La paralysie n’est pas encore au rendez-vous. Mais il en faut peu pour qu’elle s’installe. La CGT tient les raffineries et, malgré les réquisitions, l’approvisionnement en carburant peut être gravement perturbé. Ce jeudi, le terminal 1 de l’aéroport Charles de Gaulle a été bloqué. De nombreux trains sont à l’arrêt. Plusieurs TGV Lyria ont été annulés et il est probable que des grèves surprises compliquent le trafic ferroviaire dans les jours prochains. Des émeutes provoquées par de jeunes casseurs ont éclaté à Lyon, à Nantes, à Rennes, à Marseille. Près de 400 lycées sont en grève. Plusieurs universités sont occupées.
Le pays n’est pas à l’arrêt. Le nombre de manifestants plafonne. Le besoin de revenus impose de retourner travailler. Mais la France est grippée. Et cela risque de s’aggraver car l’intersyndicale, toujours unie depuis ses débuts en janvier, a bien l'intention de ne pas céder. Une nouvelle journée d’action est prévue le 28 mars. Le lendemain de l'ouverture, à Clermont-Ferrand, du congrès de la CGT. Lequel doit désigner le successeur de son actuel patron, le moustachu Philippe Martinez.
Macron gagnant ou Macron perdant?
Alors, Macron gagnant ou Macron perdant? Tout dépend, bien sûr, de la ténacité des opposants et de l'état de fatigue du pays, face à ces marches répétées et sans résultat. Tout dépend, aussi, de la capacité des forces de police à contenir les émeutiers. Ceux-ci sont souvent des jeunes, qui défilent devant ou en marge des cortèges syndicaux. Mais comment les stopper sans risquer une bavure qui pourrait transformer le pays en brasier social? Jeudi, un policier a été blessé à Paris par un jet de pierre.

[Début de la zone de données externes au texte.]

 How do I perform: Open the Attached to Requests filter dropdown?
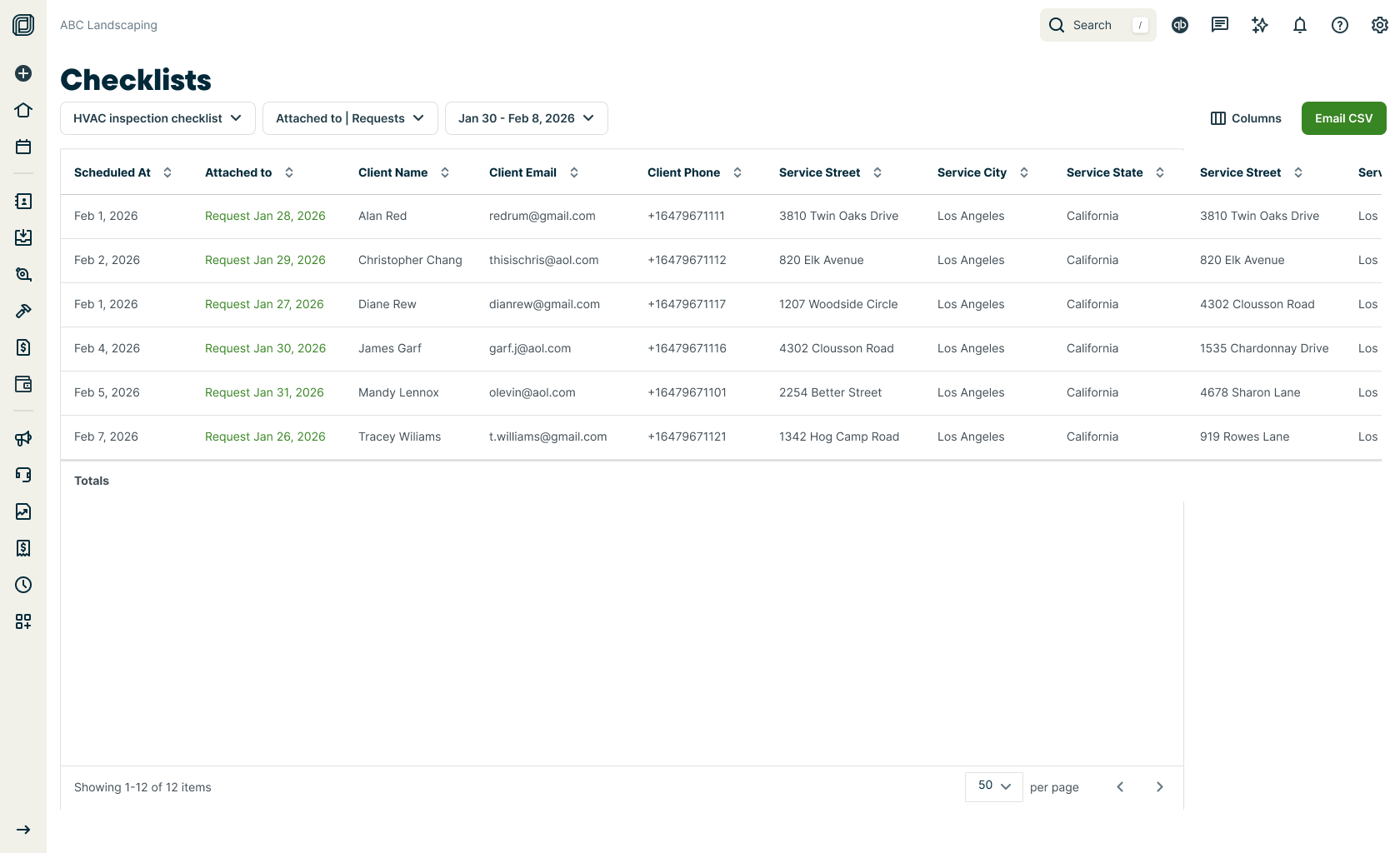click(x=350, y=118)
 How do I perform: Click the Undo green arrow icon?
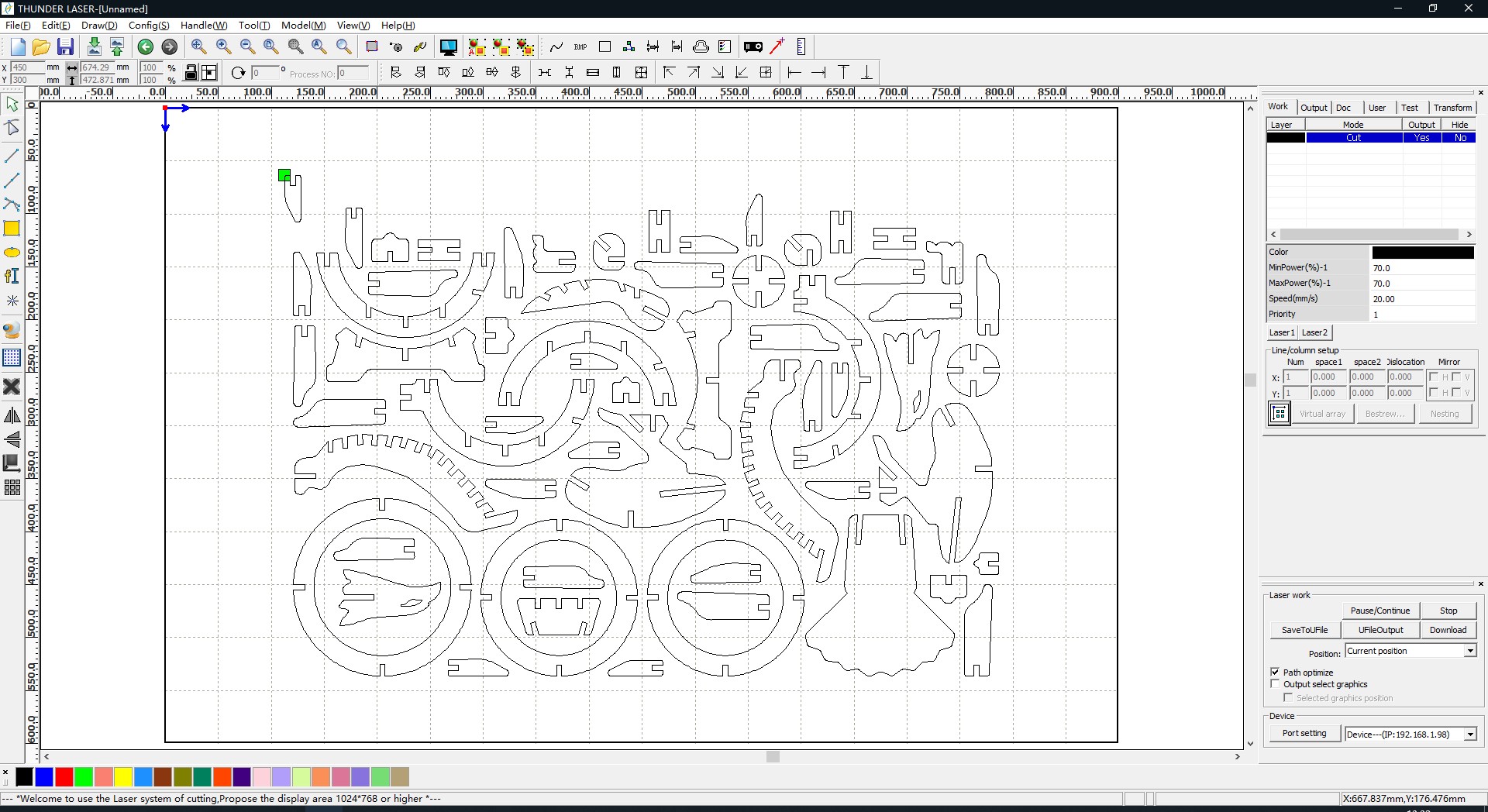point(145,46)
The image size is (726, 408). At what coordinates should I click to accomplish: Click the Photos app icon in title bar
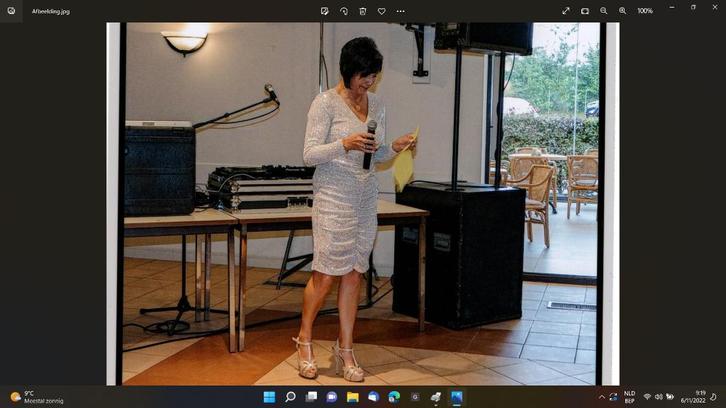tap(12, 11)
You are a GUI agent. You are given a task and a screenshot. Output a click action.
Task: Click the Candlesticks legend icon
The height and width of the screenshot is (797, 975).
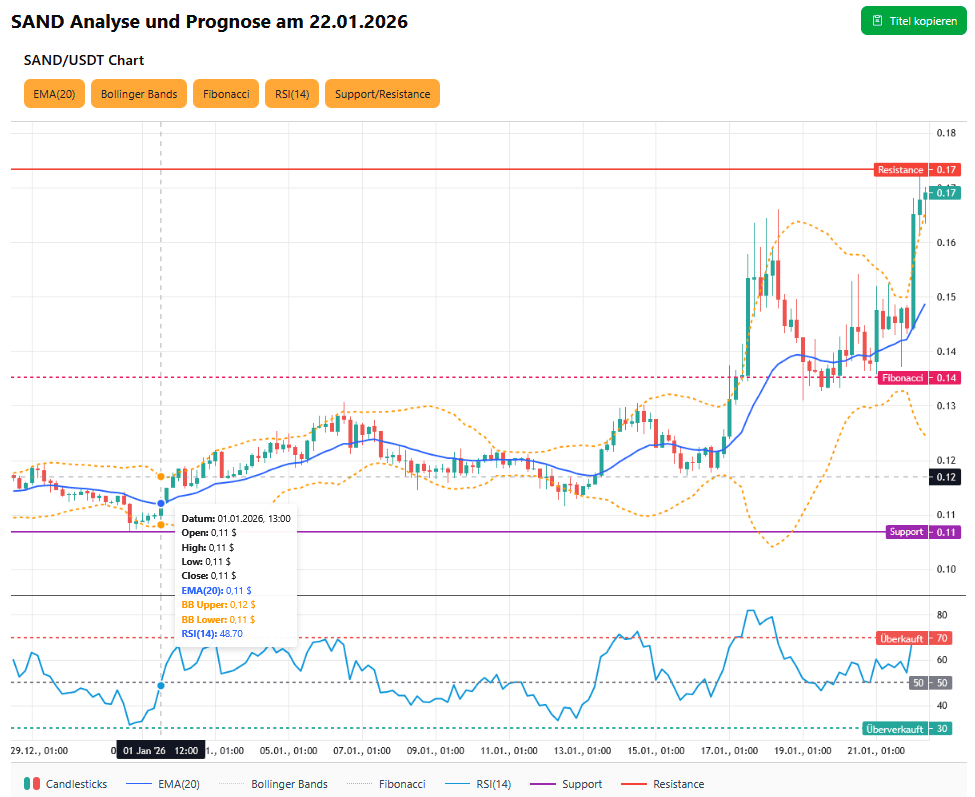pyautogui.click(x=32, y=784)
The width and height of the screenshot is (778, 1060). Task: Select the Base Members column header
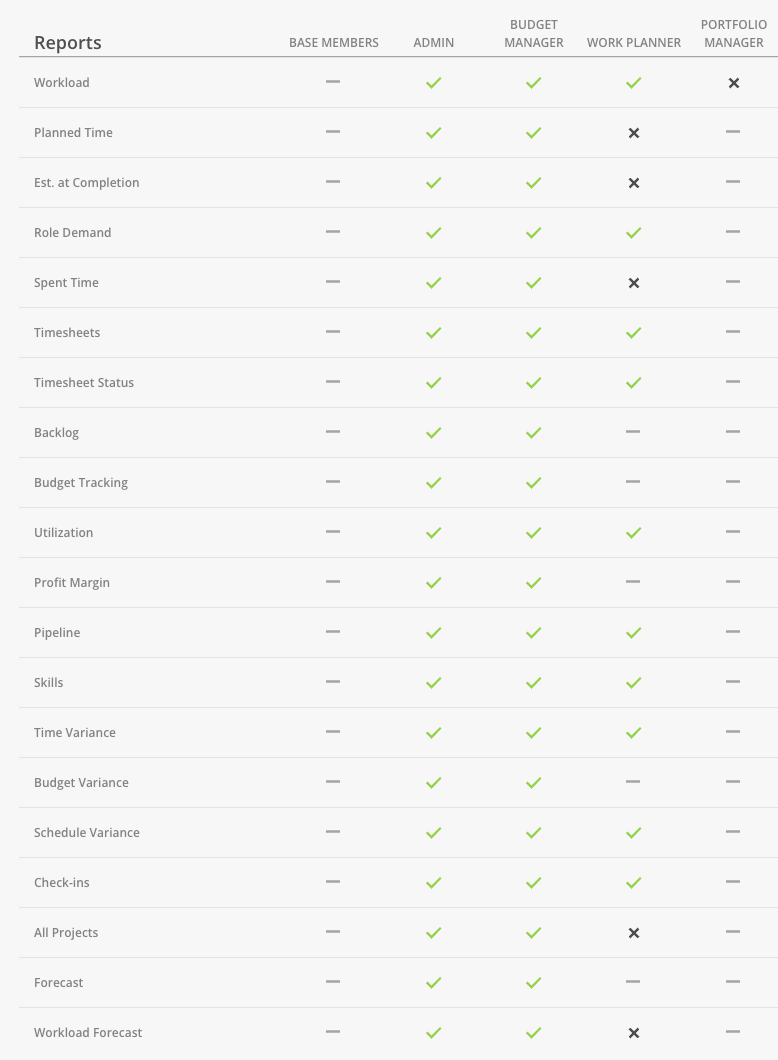click(333, 43)

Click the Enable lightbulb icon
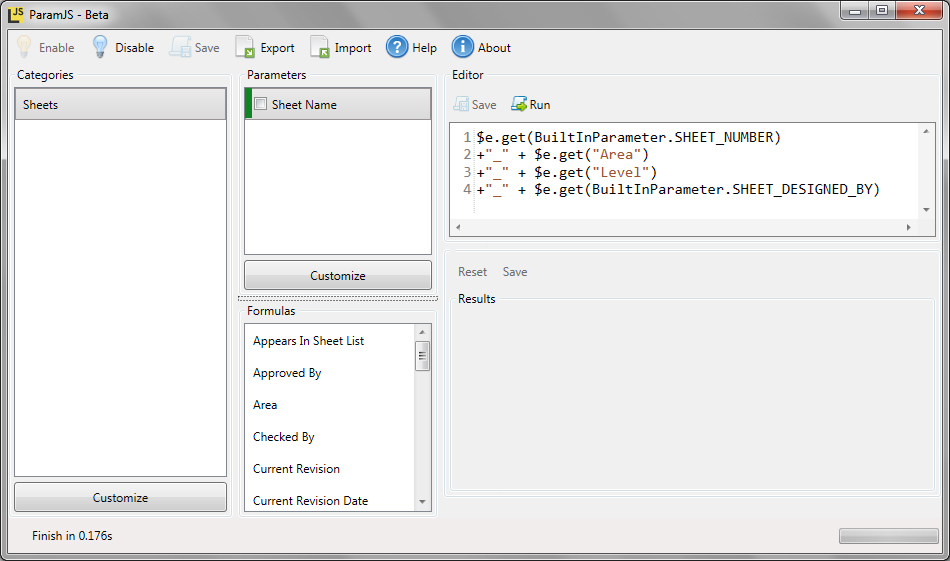click(x=24, y=47)
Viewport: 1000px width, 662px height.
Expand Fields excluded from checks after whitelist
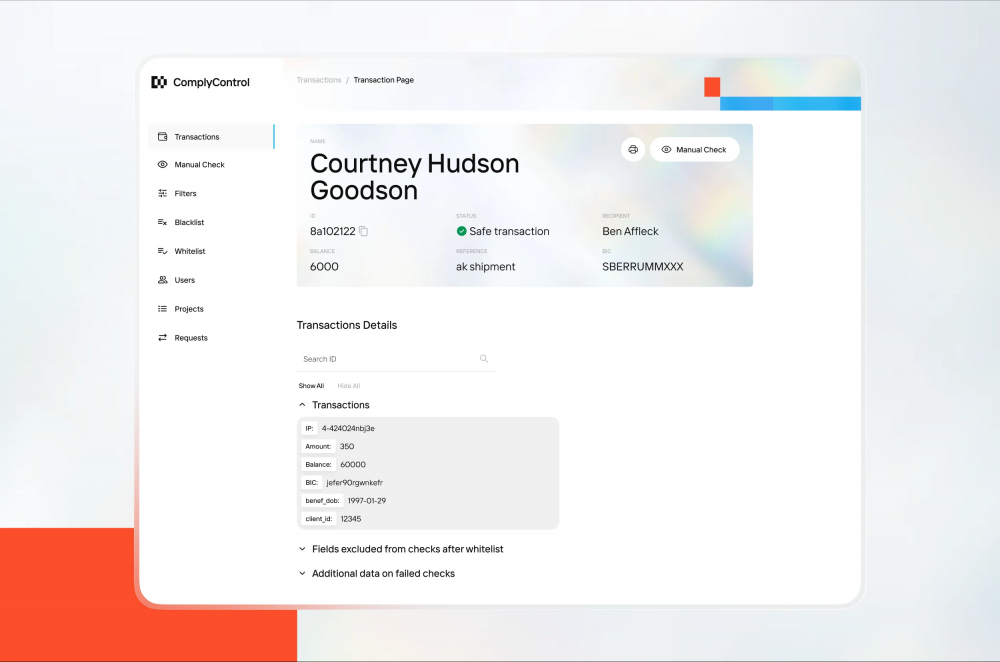pos(303,549)

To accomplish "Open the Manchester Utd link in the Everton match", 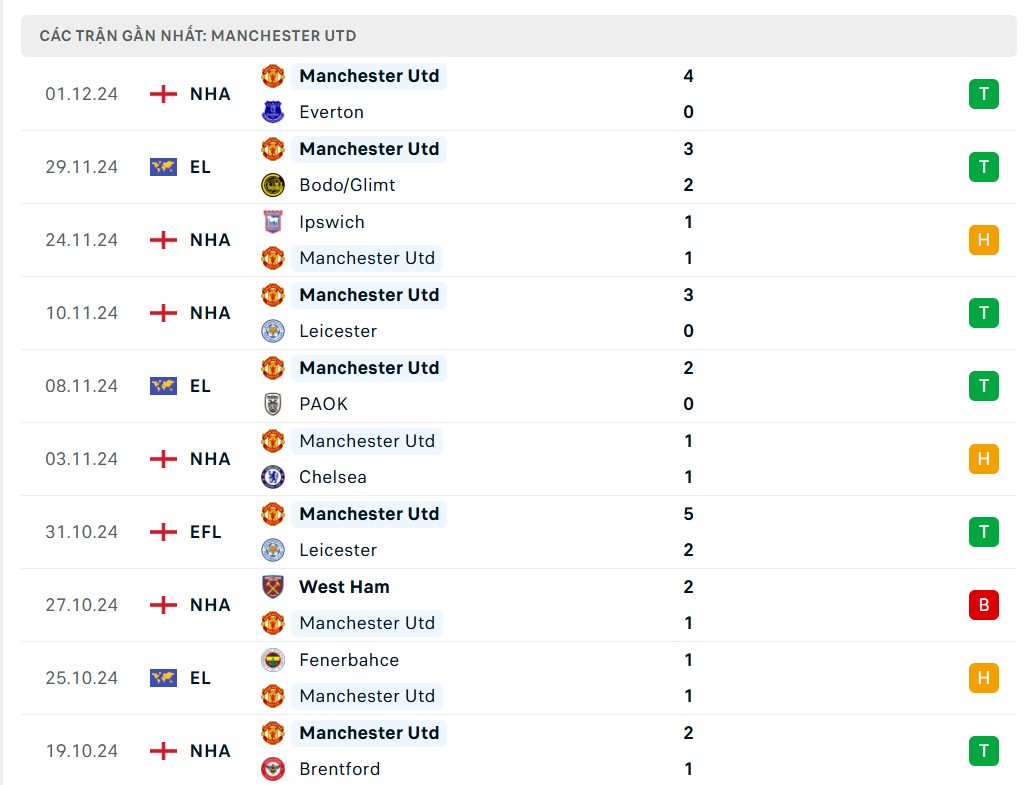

Les syndicats, dont les services d’ordre ont jusque-là fait le job, considèrent désormais que le pouvoir exécutif a la responsabilité de la flambée de violence. Ils savent que le texte législatif est maintenant sur le bureau du Conseil Constitutionnel qui devrait rendre sa décision le 21 avril au plus tard. Dans presque un mois. Une éternité si le pays est mis «à l’arrêt», comme le souhaitent le patron de la CFDT Laurent Berger et celui du parti communiste, Fabien Roussel.
Les syndicats n’ont pas de porte de sortie. Emmanuel Macron l’a refermée devant eux le 22 mars. Il leur a proposé de reprendre le dialogue social, en particulier autour des questions relatives au travail, mais sans rien retoucher à son projet de loi sur les retraites guetté, il est vrai, par les marchés financiers qui s’inquiètent de l’aggravation de la dette française. Les centaines de milliers de manifestants opposés au départ à 64 ans – au lieu de 62 ans – sont aussi le dos au mur. Ils ont perdu de l’argent avec ses journées de grève. Ils ont battu le pavé. Ils ne veulent pas repartir bredouilles.
Retrouvez Richard Werly sur France 24
Dix millions de téléspectateurs ont regardé, le 22 mars, Emmanuel Macron à la télévision. Mais il n’a pas convaincu. Il est 19 heures. A Paris, sur la place de la Concorde interdite aux protestataires, les cars de policiers s’entassent. Les sirènes rythment cette nouvelle soirée d’affrontement.
La France n’est pas (encore) bloquée. Mais combien de temps peut-elle tenir ainsi?